Die Muslimbrüder lassen in Ägypten die Muskeln spielen und versuchen, die Armee unter ihre Kontrolle zu bringen.
KAIRO/WIEN/AG./w. s. Die Nachricht schlug ein wie eine Bombe: Ägyptens Präsident Mohammed Mursi schickte am Sonntagabend den Verteidigungsminister und Chef der Streitkräfte, Feldmarschall Mohammed Hussein Tantawi, in Pension und enthob Generalstabschef Sami Enan seines Amtes. Zugleich erklärte Mursi alle Verfassungszusätze für null und nichtig, die der Oberste Militärrat kurz vor der Präsidentenwahl im Juni erlassen hatte. In diesen Paragrafen hatte sich der bisher von Tantawi geführte Militärrat große politische Befugnisse zuerkannt und die Stellung des Staatsoberhauptes und des Parlamentes deutlich geschwächt.
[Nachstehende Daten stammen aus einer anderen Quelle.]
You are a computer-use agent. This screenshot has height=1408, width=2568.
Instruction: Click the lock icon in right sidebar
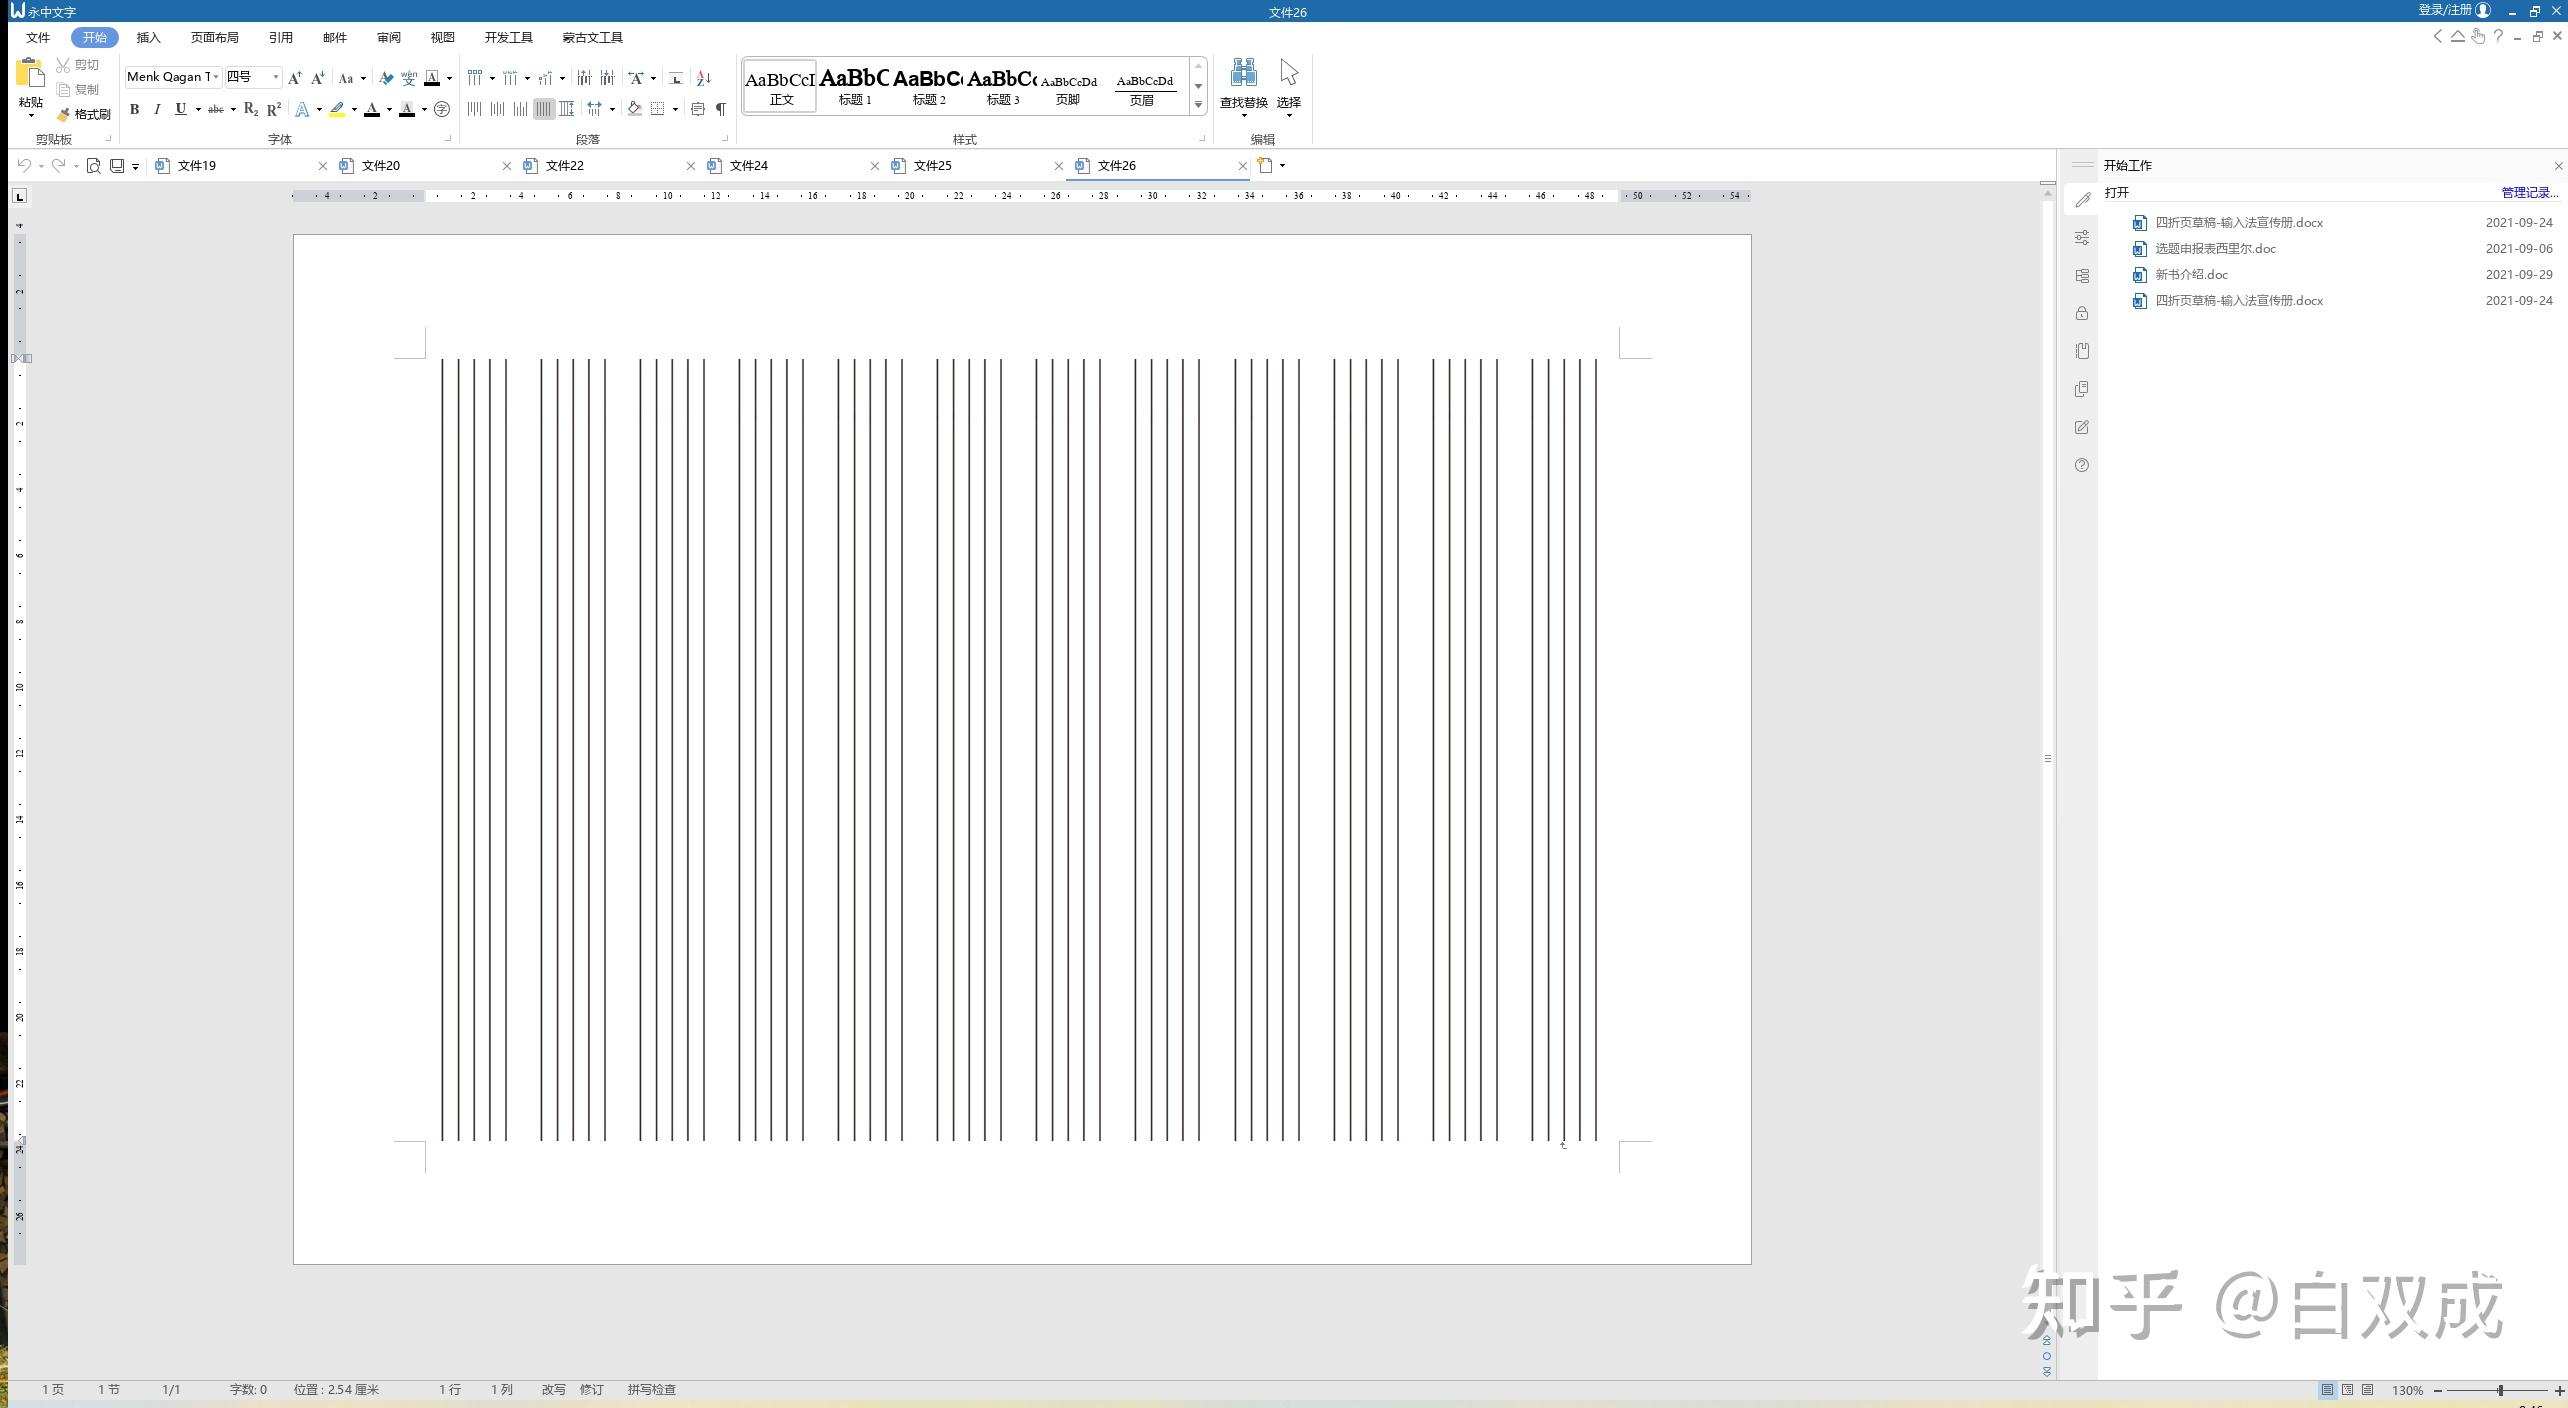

Mursis hartes Vorgehen ist ein neuer, dramatischer Höhepunkt im Machtkampf zwischen der Militärspitze und der islamistischen Muslimbruderschaft, der der Präsident entstammt - ein Kampf, der schon seit Monaten tobt. Nach dem Sturz des ägyptischen Machthabers Hosni Mubarak am 11. Februar 2011 hatte der Oberste Militärrat unter der Führung von Feldmarschall Tantawi die Macht übernommen. Die Streitkräfte setzten die Übergangsregierungen ein und verfügten de facto über die oberste Polizeigewalt. Proteste gegen die neue ägyptische Führung wurden mit Gewalt niedergeschlagen, tausende Zivilisten von Militärtribunalen verurteilt. Aktivisten, die gegen Mubarak auf dem Tahrir-Platz protestiert hatten, klagten, dass ihre Revolution von der Armee gestohlen worden sei.
Nachfolger bereits vereidigt
Mit den ersten freien Parlamentswahlen und der Präsidentenwahl erwuchs dem Militär aber ein mächtiger Rivale: Die islamistische Muslimbruderschaft siegte bei beiden Abstimmungen. Und sie denkt nicht daran, sich ihren Platz an der Spitze des Staates von den Generälen streitig machen zu lassen.
Präsident Mursi ernannte nun Feldmarschall Abdel Fattah al-Sisi zum Nachfolger Tantawis an der Spitze der Streitkräfte. Al-Sisi legte noch Sonntagabend den Amtseid ab. Der neue Vizeverteidigungsminister General Mohammed al-Assar sagte im Gespräch mit der Nachrichtenagentur Reuters, dass Tantawis Entlassung in Rücksprache mit diesem selbst und dem Militärrat erfolgt sei. Von Tantawi und dem abgesetzten Generalstabschef Enan lagen am Sonntagabend aber keine Reaktionen vor.
Inwieweit die Militärspitze mit dem Schritt Mursis tatsächlich einverstanden ist, war zunächst unklar: Tantawi galt als misstrauisch und hatte sich mit engen Vertrauten umgeben. Es ist fraglich, ob er und seine Gefolgsleute so leicht das Feld räumen. Sollte der Schritt nicht abgesprochen gewesen sein, könnte Tantawi versuchen, erneut Panzer auf die Straße zu schicken.
In den niedrigeren Offiziersrängen war der nun pensionierte Feldmarschall aber umstritten: Er galt als reformresistent und unfähig. Jüngere Offiziere, die eine Ausbildung in den USA erhalten hatten, waren mit den Zuständen unzufrieden. Sie waren frustriert über mangelnde Aufstiegschancen, weil die alte Garde um Tantawi das verhinderte. Professor Robert Springborg, Experte für die ägyptischen Streitkräfte an der Naval Postgraduate School der US-Marine, warnte im Februar im „Presse"-Interview vor einem „internen Putsch" in den Streitkräften: Jüngere unzufriedene Offiziere könnten versuchen, Tantawi loszuwerden.
Wechsel an Geheimdienstspitze
Der Hinauswurf der Militärführung erfolgte in zeitlichem Zusammenhang mit anderen Umstrukturierungen, die Mursi zuletzt vorgenommen hatte. Wegen Versäumnissen im Kampf gegen die gewaltbereiten Extremisten, die seit Tagen den Sinai unsicher machen, wurde auch die Spitze des Geheimdienstes ausgewechselt.